The first central concept from Zimmer’s article is the failure of the “Tastes, Ties, and Time” (T3) researchers to protect the subjects` identity fully. Zimmer (2010) noted that the T3 researchers were aware of the privacy issues inherent in their data and took measures to protect the subjects` identities. For example, the T3 researchers removed the students’ names and identification numbers. They also delayed the release of the subjects` cultural interests and required the others researchers using their study to agree to the terms and conditions they set for the use of their study findings. In addition, the T3 researchers banned the use of the data in a way that may compromise student privacy. Furthermore, they allowed the institutional review board to review their study. Regardless of all these attempts to protect the subjects` identity, some people quickly managed to identify the dataset source (Zimmer, 2010). The T3 researchers had asserted that they had encoded or deleted all the identifying information. Zimmer (2010) revealed that the dataset’s publicly available codebook was used to identify the anonymous university in America. After narrowing down the probable universities, it eventually merged that the dataset source was from Harvard College (Zimmer, 2010).

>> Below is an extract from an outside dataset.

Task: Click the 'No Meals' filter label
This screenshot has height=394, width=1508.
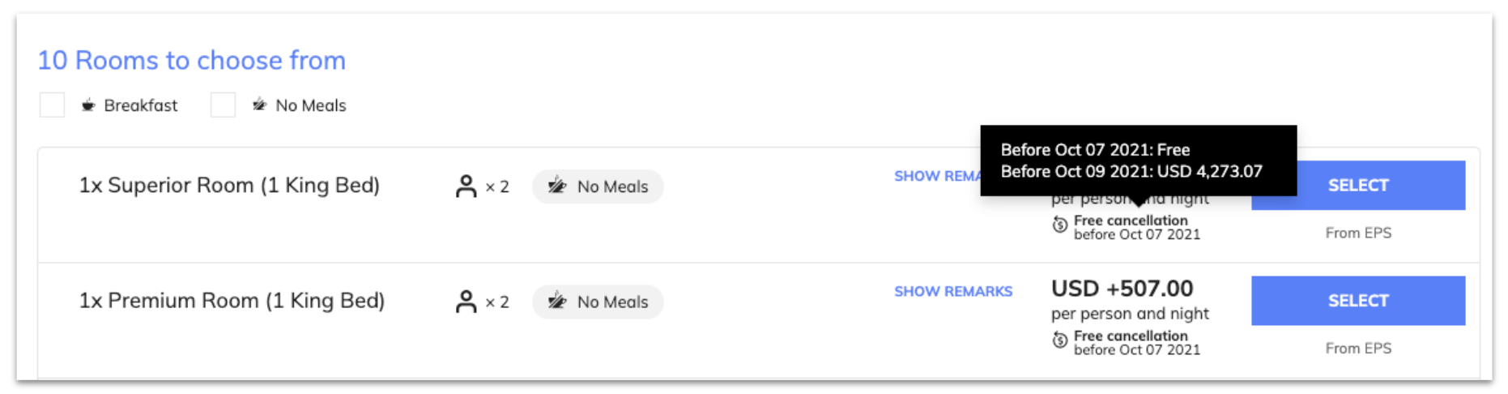Action: (x=311, y=105)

The failure of T3 researchers to fully protect the identity of the study subjects shows that it is essential for the United States to embrace the privacy laws like that of the European Union. If the United States had adopted privacy laws similar to the GDPR, the T3 researchers would have ensured they take more caution in protecting the identity of their subjects to avoid penalties for failing to do so. The GDPR, as highlighted by Palmer (2019), provides a higher legal liability level on the processor. Therefore, suppose the US adopts a policy similar to the GDPR, the T3 researchers would have been compelled to ensure they comply with the privacy laws by making sure the identity of their subjects could not be unmasked. Applying the deontology ethical tool to the case, I think the right thing the T3 researchers should have done is to follow the right procedures of concealing the identity of the subjects. In other words, the T3 researchers should have performed their duty of maintaining the anonymity of the subjects by ensuring their dataset contained no revealing information.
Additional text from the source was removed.